Exercise brief
Lines after the one containing "You are a computer-use" are to be omitted; print exactly each line from the start of the records up to and including it.

[Stored data]
···

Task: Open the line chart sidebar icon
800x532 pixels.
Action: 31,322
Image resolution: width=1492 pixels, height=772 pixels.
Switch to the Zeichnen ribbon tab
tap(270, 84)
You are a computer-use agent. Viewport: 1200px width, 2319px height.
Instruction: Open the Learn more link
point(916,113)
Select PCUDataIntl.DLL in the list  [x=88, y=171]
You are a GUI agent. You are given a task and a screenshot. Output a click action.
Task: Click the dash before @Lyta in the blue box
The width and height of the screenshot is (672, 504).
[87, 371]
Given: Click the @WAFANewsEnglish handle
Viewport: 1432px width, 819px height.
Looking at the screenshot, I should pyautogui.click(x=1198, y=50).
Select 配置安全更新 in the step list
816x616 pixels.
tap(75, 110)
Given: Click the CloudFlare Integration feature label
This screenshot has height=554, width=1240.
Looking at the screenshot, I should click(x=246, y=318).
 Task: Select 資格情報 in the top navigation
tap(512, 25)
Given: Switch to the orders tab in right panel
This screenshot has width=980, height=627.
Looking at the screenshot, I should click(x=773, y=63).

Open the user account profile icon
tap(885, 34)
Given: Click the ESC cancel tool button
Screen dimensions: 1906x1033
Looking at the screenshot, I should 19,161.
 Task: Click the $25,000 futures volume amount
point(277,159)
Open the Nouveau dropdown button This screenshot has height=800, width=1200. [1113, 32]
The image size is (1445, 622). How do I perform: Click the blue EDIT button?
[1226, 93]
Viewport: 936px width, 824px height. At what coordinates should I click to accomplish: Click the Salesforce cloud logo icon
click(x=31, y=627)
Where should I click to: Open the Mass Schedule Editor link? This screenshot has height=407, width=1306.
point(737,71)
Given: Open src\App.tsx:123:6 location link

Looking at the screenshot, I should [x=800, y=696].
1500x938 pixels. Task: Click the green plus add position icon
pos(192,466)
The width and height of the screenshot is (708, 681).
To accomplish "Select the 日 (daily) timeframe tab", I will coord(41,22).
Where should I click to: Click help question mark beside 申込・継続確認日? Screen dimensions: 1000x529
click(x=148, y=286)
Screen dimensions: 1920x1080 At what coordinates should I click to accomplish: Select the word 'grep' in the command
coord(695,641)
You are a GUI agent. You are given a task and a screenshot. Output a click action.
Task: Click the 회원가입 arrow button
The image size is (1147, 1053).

···

Result of the task
Task: Open the line chart sidebar icon
800x532 pixels.
Action: 31,322
Image resolution: width=1492 pixels, height=772 pixels.
Switch to the Zeichnen ribbon tab
tap(270, 84)
You are a computer-use agent. Viewport: 1200px width, 2319px height.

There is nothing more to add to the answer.